In quel mondiale siglò 6 gol e vinse con merito il titolo di capocannoniere e migliore giocatore del torneo. Come ci si sente ad aver scritto la storia, per il proprio popolo, da protagonista?
Vi assicuro che, all’ingresso in campo per la finale contro l’Olanda, nemmeno mi ricordavo che, con due gol, sarei diventato capocannoniere del torneo. Quando indossi la maglia del tuo Paese, è impossibile pensare ai traguardi personali. Pensi solo all’obiettivo collettivo, a quello della tua squadra. Non sono mai stato un giocatore egoista. Mi accorsi dei premi personali, quello di top scorer e di migliore giocatore del torneo solo a fine partita e nella successiva cena con tutta la squadra.
Ma, lo ripeto, mai e poi mai in quei momenti pensavo al fatto di dover essere il miglior marcatore del Mondiale. Avevo fatto due gol in meno di Luque e Rensenbrink. Segnai il primo, proprio Rensenbrink fu a pochi centimetri da segnare e poi, grazie a Dio, segnai ancora. La soddisfazione fu enorme, ma il merito andava condiviso con i miei compagni di squadra. Loro mi aiutarono ad essere il migliore, e insieme vincemmo il nostro primo mondiale.
Nel 1982 probabilmente la Selección era più forte di quella del 1986, forse persino di quella campione del ’78: lei, il genio di Diego, la mano di Menotti. Per molti argentini vedere lei e Maradona condividere lo stesso terreno di gioco è stato probabilmente il punto più alto della storia albiceleste. Cosa non ha funzionato?
Ritengo che non fossimo del tutto concentrati sull’obiettivo. Ricordo benissimo che, quattro anni prima, eravamo totalmente concentrati a vincere il mondiale. 24 ore su 24. Erano pochi i momenti in cui potevamo uscire per vedere le nostre famiglie o staccare dalla nostra routine. E questo ci aiutò. La tv per vedere le partite era molto piccola. Talmente tanto che era come se non potessimo seguire nemmeno i nostri avversari. Ma la cosa più importante è che eravamo un gruppo unito, sempre. Nel 1982 non fu così, nonostante avessimo una rosa migliore, con giocatori molto più famosi a livello globale. Ma l’equilibrio che trovammo nel ’78, e che immagino trovarono nel 1986, non arrivò mai in Spagna. Questo è stato.
Le ’sue’ nazionali erano squadre veramente sudamericane (nel 1978 lei era uno dei tre giocatori che militavano in Europa). Ormai questa equazione si è ribaltata, e trovare nelle convocazioni giocatori militanti nel campionato nazionale è diventata l’eccezione più che la regola. Come influisce questo aspetto nelle dinamiche di una Nazionale?
Ci sono commissari tecnici che cercano di disputare i tornei con i giocatori che giocano nel campionato locale.
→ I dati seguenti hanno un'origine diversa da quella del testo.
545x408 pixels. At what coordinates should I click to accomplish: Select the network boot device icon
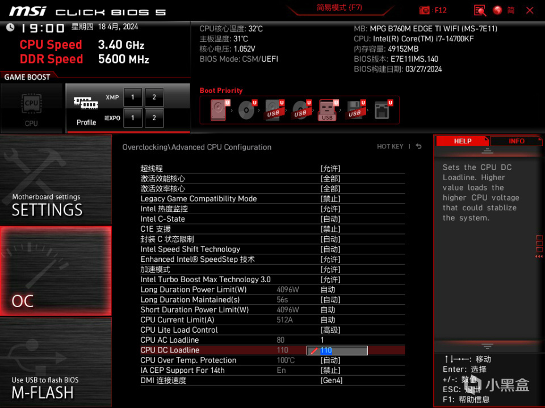382,110
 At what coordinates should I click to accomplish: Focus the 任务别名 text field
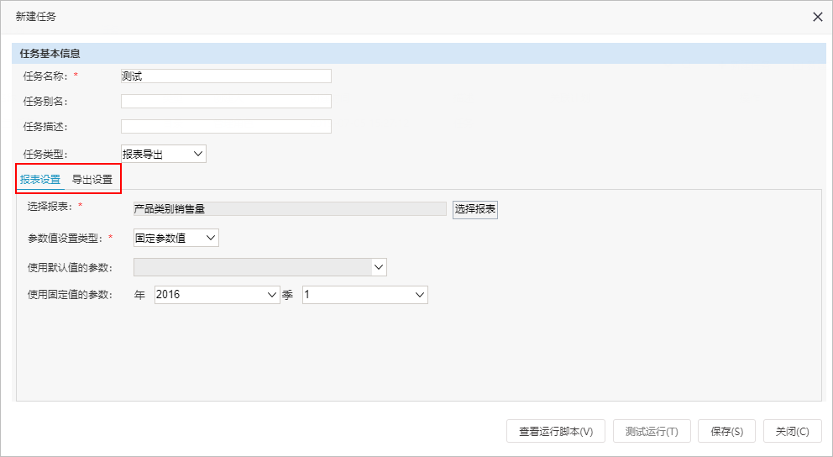(x=226, y=101)
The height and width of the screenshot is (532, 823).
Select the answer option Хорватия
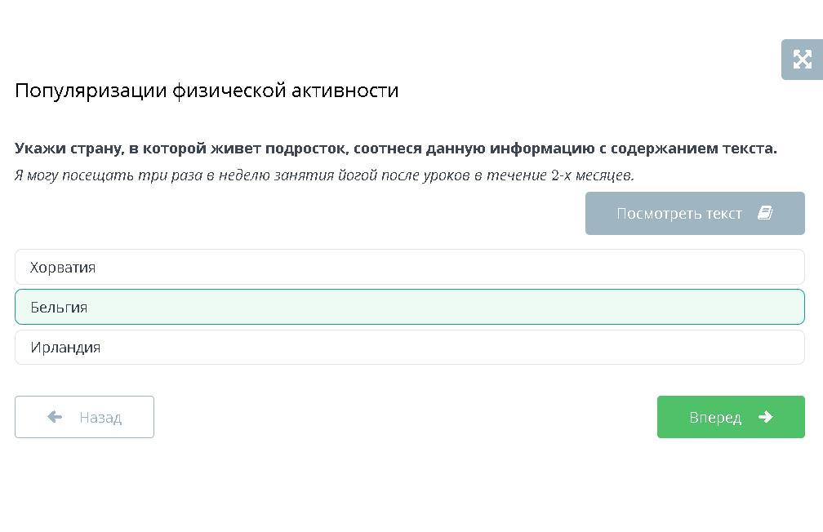[409, 267]
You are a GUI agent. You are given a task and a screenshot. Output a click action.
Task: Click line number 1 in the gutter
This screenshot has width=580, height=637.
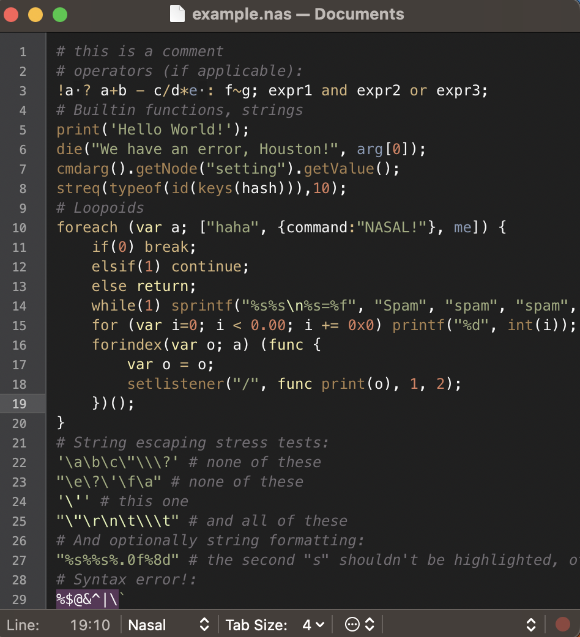(x=23, y=51)
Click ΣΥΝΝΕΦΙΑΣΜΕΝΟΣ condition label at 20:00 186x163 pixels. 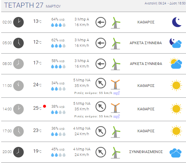[x=146, y=152]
In quel caso, il ct Menotti intuì che in Argentina “esiste il calcio” e non si ferma solamente a Buenos Aires. Per questo considero la Seleccion del ’78 come la Seleccion nacional. Proprio perché vi presero parte giocatori del campionato, fatta eccezione per il sottoscritto. Devo ringraziare Menotti che mi convocò, nonostante giocassi all’estero. Vincemmo, diventai capo cannoniere e miglior giocatore del torneo. Grazie, lo voglio ripetere, al sacrificio di tutti, anche se definire “sacrificio” giocare a calcio e disputare la Coppa del Mondo con la maglia del tuo Paese lo reputo esagerato.
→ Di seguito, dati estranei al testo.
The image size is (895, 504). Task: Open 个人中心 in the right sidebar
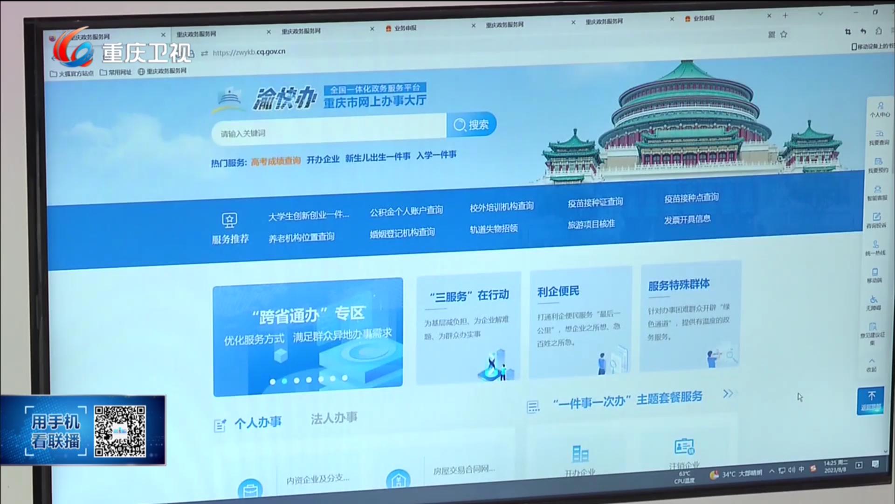point(880,109)
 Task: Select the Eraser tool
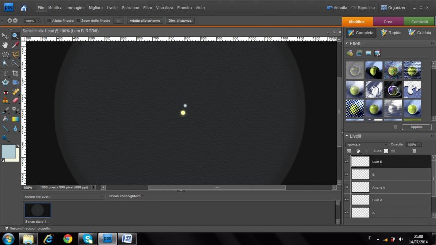15,100
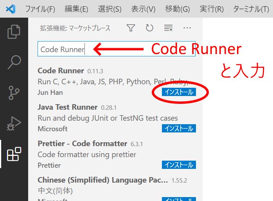Click the filter extensions funnel icon
The image size is (273, 201).
point(131,28)
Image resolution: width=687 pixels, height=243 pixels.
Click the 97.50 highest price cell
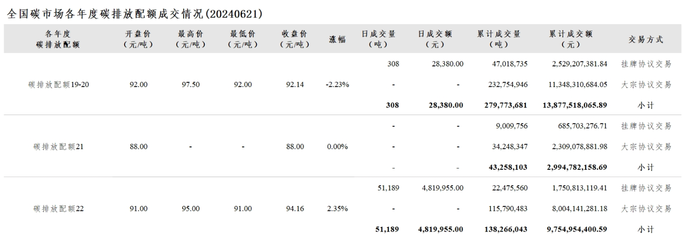coord(191,85)
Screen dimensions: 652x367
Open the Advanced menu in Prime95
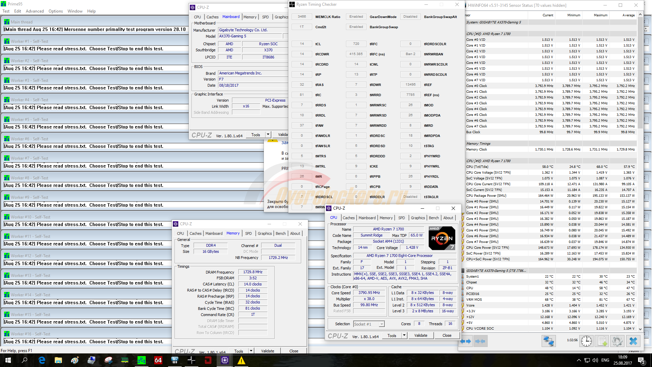tap(35, 11)
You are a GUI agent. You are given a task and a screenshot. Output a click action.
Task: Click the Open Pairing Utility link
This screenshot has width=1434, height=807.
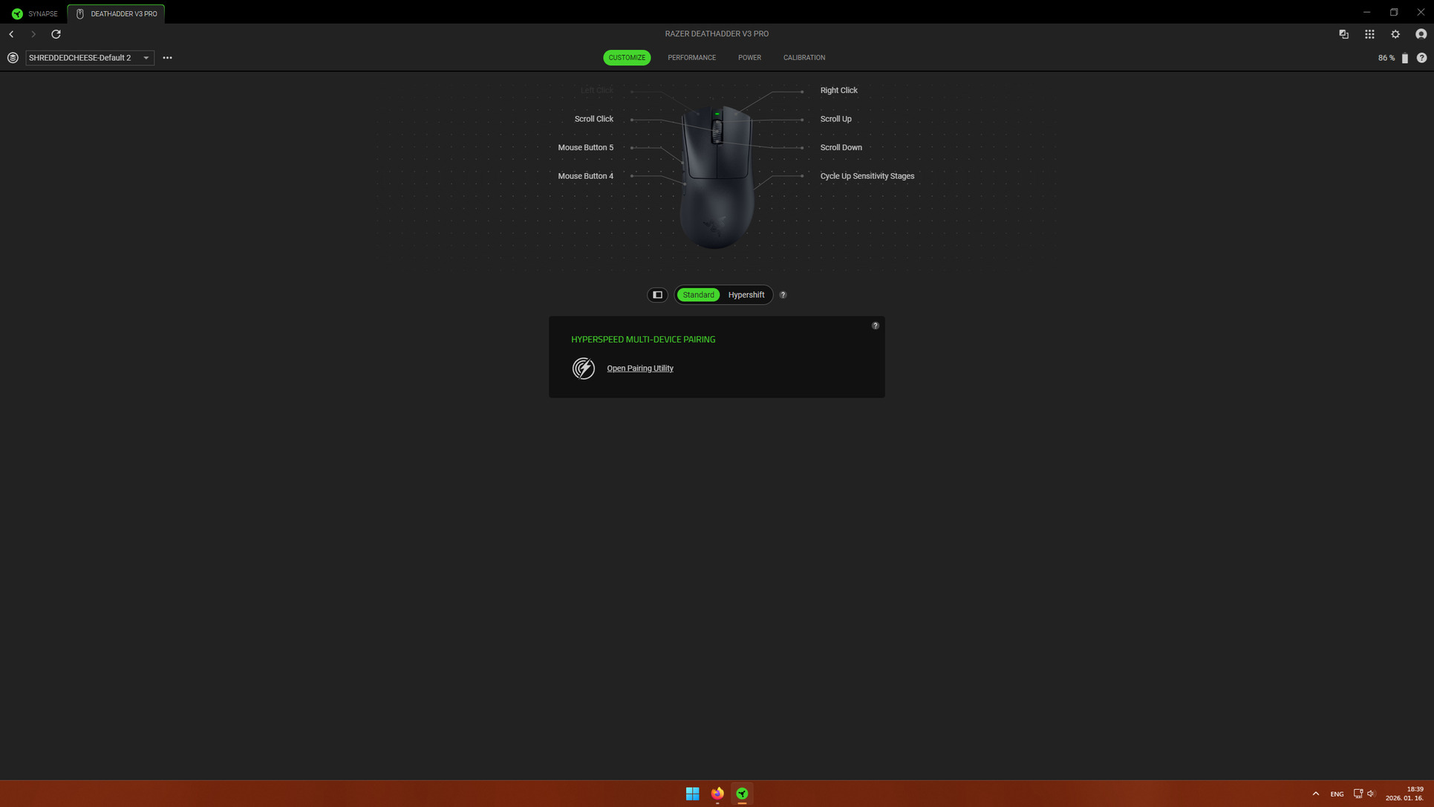point(639,369)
Passando invece alla sua esperienza di allenatore giramondo, lei accettò un ingaggio dalla Fiorenzuola (Serie C2) e uno dal Casarano, società pugliese di Serie D. Come mai colse quelle proposte? Non capita spesso di vedere un Campione del Mondo guidare una squadra di dilettanti…
Non è raro vedere ex campioni del Mondo iniziare ad allenare dal basso, partendo da zero. Esistono molti ex campioni o grandi giocatori che hanno cominciato la loro carriera in panchina dalla serie minori. Solo pochi fortunati non hanno seguito questo percorso. Mi sarebbe piaciuto molto allenare lì, ma alla fine saltò tutto. Sono cose che succedono durante la carriera ma non voglio guardare al passato, preferisco godermi il presente.
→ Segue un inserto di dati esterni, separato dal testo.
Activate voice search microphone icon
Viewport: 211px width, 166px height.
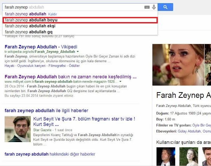click(154, 7)
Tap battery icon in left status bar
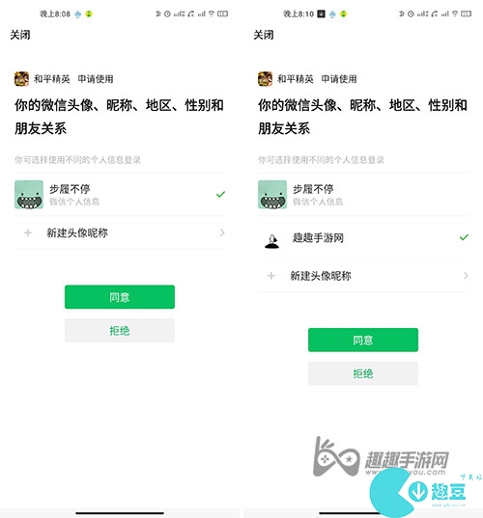 click(x=222, y=14)
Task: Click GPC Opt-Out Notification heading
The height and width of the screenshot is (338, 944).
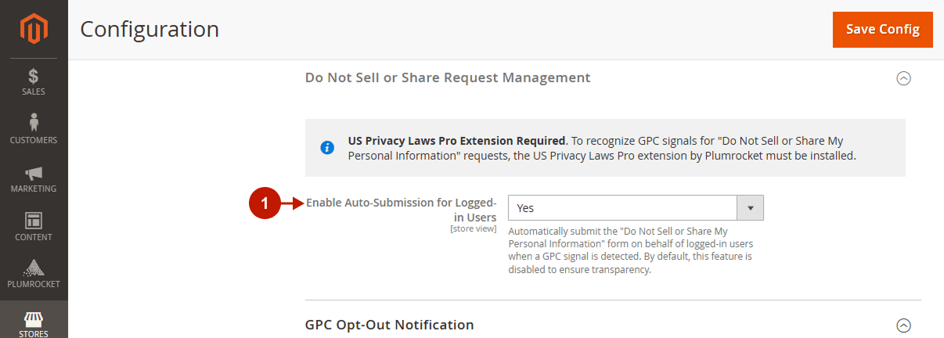Action: point(390,325)
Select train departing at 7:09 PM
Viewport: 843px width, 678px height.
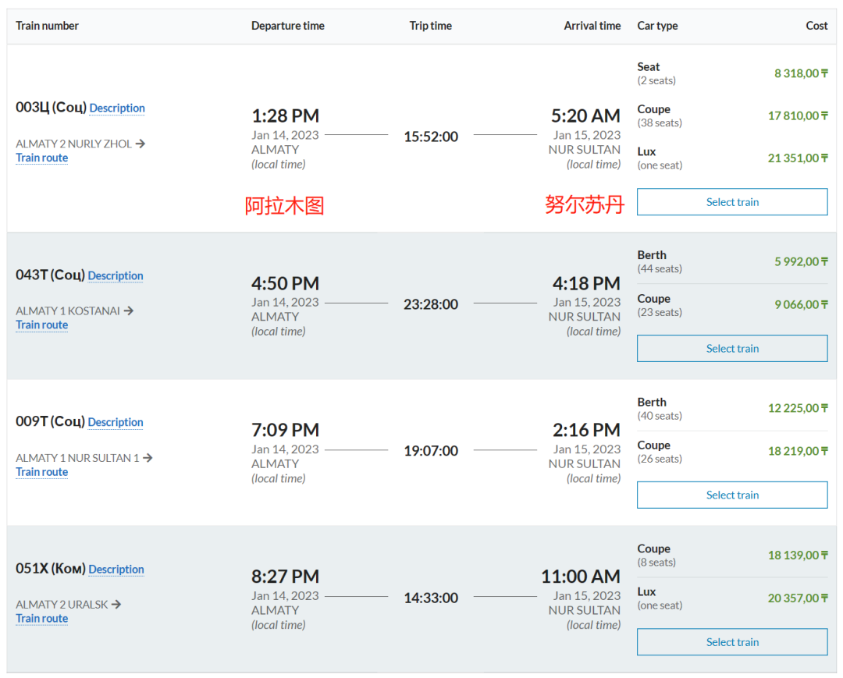(732, 495)
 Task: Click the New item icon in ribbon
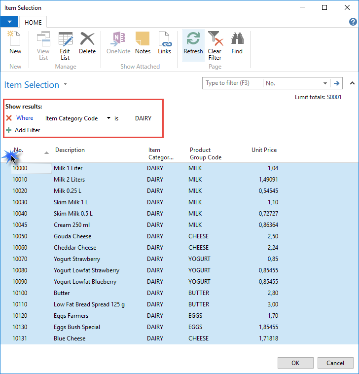tap(15, 39)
Sul finire degli anni ’70 la stampa spagnola, complici i due trofei Pichichi (capocannoniere), la identificava come “uomo immagine” della Liga. Con il Valencia vinse una Coppa del Re, una Coppa delle Coppe e una Supercoppa europea. Lo ricorda come il momento più alto della sua carriera?
Ah, a Valencia fu un’esperienza incredibile: il feeling con la gente, non solo con i tifosi, era ottimo. Il rapporto era stupendo e non solo per quello che feci in campo, ma anche per il rapporto che avevo al di fuori. Credo che le persone mi ricordino soprattutto per questo. Noi calciatori dobbiamo sempre ricordarci che la nostra vita non finisce al triplice fischio dell’arbitro, ma continua al di fuori, quando entri in contatto con le persone. Questo più di tutti è stato l’aspetto che mi sono portato dietro da Valencia.
Tornando alla (sua) patria: diceva Hugo Tocalli che «il potrero è una scuola di calcio e di vita, dove si gioca duro, si impara a dribblare, a rischiare un tunnel o un sombrero, cose che non ti insegna nessun maestro». È così importante la cultura del potrero in Argentina? E quanto conta nella formazione di un giocatore?
La fortuna, se possiamo chiamarla in questo modo, di molti di noi era che non vi erano scuole calcio. Partivi direttamente dalle squadre delle serie minori della tua città. Iniziai nel Talleres di Bell Ville. Prima, però, molti di noi venivano direttamente dalla strada, dove i campi erano di terra e pietra e non di erba. Le porte non erano come quelle degli stadi, ma quattro pezzi di legno di fortuna che formavano una porta. E in quel modo i ragazzi si abituavano a giocare a calcio. Ovviamente, quando entri in uno stadio pieno di tifosi, le cose cambiano. Non è un passaggio semplice, ma ci si abitua. Il calciatore vero si abitua sempre, a tutto.
La sua seconda, anzi terza vita: quella da commentatore, per cui è molto stimato e apprezzato. È un mestiere che le piace o un modo per non distaccarsi dal pallone, amore di una vita?
Mi piace molto. Commento quel che vedo, non sono tifoso di nessun club, se non di quelli per cui ho giocato. Il Valencia, il River, il Rosario Central, l’Institudo, l’Hercules, le squadre austriache. Per il resto, osservo sempre come gioca una squadra o l’altra e amo il calcio come il primo giorno. Ricevo tante critiche, positive e negative. Questo mi piace perché quando finiscono le partite “il tavolino del bar serve proprio per discutere”.
A maggior ragione di questi tempi è d’accordo con Eduardo Galeano, per cui il calcio senza tifosi è come un ballo senza musica?
Guarda, ti rispondo così: una partita senza tifosi è come una minestra senza sale. E una domenica senza calcio, per me, è come se non esistesse.